On killing IPv6 transition mechanisms
Benedikt Stockebrand
me at benedikt-stockebrand.de
Thu Mar 18 12:02:43 CET 2010
Hi Gert and list,
Gert Doering <gert at space.net> writes:
>> ok, just to rephrase my original question: If you connect to the
>> Internet via an IPv4-only ISP (rather than one that offers native
>> IPv6) and then alternatively use native IPv4 and 6to4 to access a site
>> serving both, do you still notice a difference in latency?
>
> I'm pretty sure that I will. That was the initial starter for this
> thread - 6to4 is usually worse than native IPv4, and is causing real
> problems.
>
> Which is why it is fortunate that all the (recent?) Windows versions do
> the right thing, and prefer native IPv4 before 6to4 and Teredo - so
> for connecting to a dual-stacked hosts, 6to4 latency is irrelevant.
we're still talking different things here: If you are on the
*customer* side and connecting to a dual-stacked host when you are
using 6to4 yourself, then you do see the difference.
>> Because its "kewl" and/or they want to see if it actually works.
>
> We know that IPv6 works. Since about 10 years.
Well, six or seven years ago I first had to tell people how to
recompile a kernel on Linux, download some extra software for XP or
update their IOS. Then it was time to recompile Ssh with the proper
compile time options, the then-standard Apache 1 didn't support IPv6
except through patches, you had to use a beta version of the UDel(?)
NTPD and the Linux people were stuck without an IPv6-capable syslogd.
As far as the network layer goes, yes, IPv6 worked then. But it has
only become usable with Vista (which was unusable in many other ways)
or Win7, with more up-to-date Linux distributions and whatever else on
the client side. And considering the problems relating to RFC 3484
alone there is still some way to go.
> The time for testing in "kewl circles" is long over - now we need to
> do production tests, and then production *roll-out*.
The "kewl" people are not the ones who do testing but the ones who
believe and tell everybody that they understand computers:-)
What we need are those enthusiasts spending 500Euro for a new graphics
card, tinker with absolutely everything they find and are generally a
major pain in the rear side for everybody else---but are still asked
for computer-related by their friends and family.
We don't need them for testing but for marketing IPv6.
I don't like this situation either, but we better face it.
>> Additionally, for internal purposes when you migrate a company or
>> government agency network or such it lets you work around a number of
>> problems during the transition period.
>
> By replacing them with much larger problems, like "all of the absolute
> URLs that your sites might use for links will no longer work" - ask the
> heise people what fun they had with www.six.heise.de - they had to
> setup a special proxy that rewrites the HTML pages in-flight to get
> the URLs fixed.
Agreed, when we're talking web servers and URIs that's not the very
best move. But I was actually thinking more along the lines of DNS,
NTP, CIFS/SMB, NFS, SMTP, POP3/IMAP and such.
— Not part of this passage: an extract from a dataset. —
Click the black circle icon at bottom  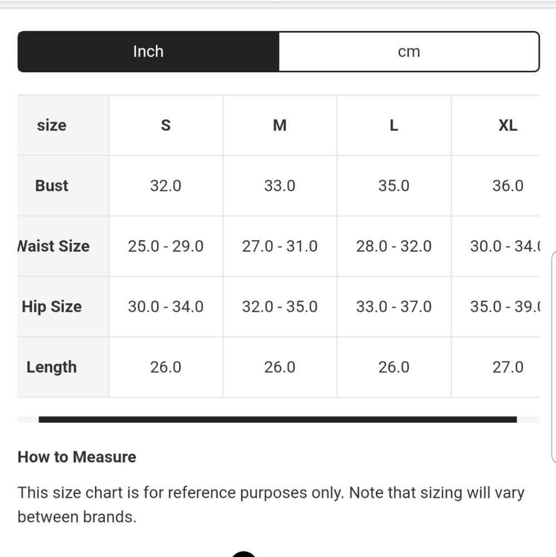244,554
>> I was more thinking along the line
> [..]
>> Help desk: Ok, that should be an IPv6 address. I'll check with
>> the network administrators if they did anything.
>>
>> End user: Whatever this "IPv6" is---turn it off, I want to
>> work/play/whatever.
>
> OK, I can see your point.
I'm afraid you don't:
> And it has been mentioned before: the support people need to be
> trained. They must not be spooked by IPv6 addresses, and they need
> to know that they should not spook the customers.
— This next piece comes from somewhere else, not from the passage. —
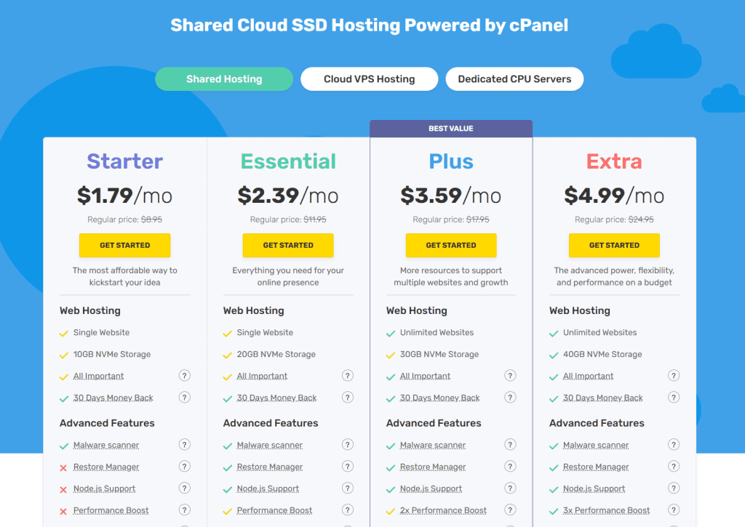745x527 pixels.
Task: Click question mark beside Extra All Important
Action: (x=674, y=376)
As I pointed out a few minutes ago in reply to Janos, the key point is
that IPv6 will expose hidden problems with existing setups and as such
will be *perceived* as the actual problem. It is not what factually
*is* the problem, but what is *perceived* by the customer as the
problem that matters when it comes to accepting IPv6.
ISPs who have already provided their customers with IPv6 for some time
don't have that problem because the actual root causes never had a
chance to develop, but that doesn't help those who only now start to
get into IPv6 deployment right now.
> Well, fortunately, multiple layers of NAT are still the exception -
> so the deployer of the NAT is still in control regarding port
> forwardings and so on.
As far as I can tell that largely depends on which part of the world
you're living in.
It's a shame you haven't been in Potsdam two years ago, there was a
Korean colleague there who could tell you more about the problems
running large NAT gateways at the ISP side than you wanted to hear
about.
And we're facing pretty much the same situation with 3G/UMTS even
here.
> With multiple layers of NAT, you will have to request port forwardings
> from your ISP (and likely charge a monthly fee per port...) - goodbye
> to anything that is not "consumer only".
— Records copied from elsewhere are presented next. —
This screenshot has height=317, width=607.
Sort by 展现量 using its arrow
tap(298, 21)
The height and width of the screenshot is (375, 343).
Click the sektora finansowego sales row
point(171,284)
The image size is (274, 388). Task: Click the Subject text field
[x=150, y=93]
This is a bit of a tangent, but: You can already run into this kind of
limitation with the "right" kind of CPE router.
> For the smaller ISPs, you can do it more gradually, and that way there
> already is some experience regarding IPv6 deployment out there...
If I was still with a larger ISP I'd spend some really serious
thinking on how to do a gradual rollout, too. As far as I can tell it
is possible even at a larger scale, but you can't do it on short
notice.
> Smaller ISPs don't do this "we must not do a single change to our IT
> infrastructure thing!!!!" that large enterprises and govt. agencies
> are so good at :-) - so for us, IPv6 roll-out for our own infrastructure
> and servers goes hand in hand with the continuous change that we
> experience all the time anyway.
Larger ISPs at least used to work much like that internally, but as
soon as customers are affected this becomes rather troublesome.
Still, my point was on IPv6 deployment in an enterprise. Just
recently I got a training request from a customer with such an
enterprise. Just to give an idea of the numbers: 3 data centers, 150
locations, 40 000 employees. I don't have the number of desktop and
notebook PCs, but you may well assume in that case that just about
every employee has at least one computer. In another case I had
participants in a training who were dealing with 8000 locations.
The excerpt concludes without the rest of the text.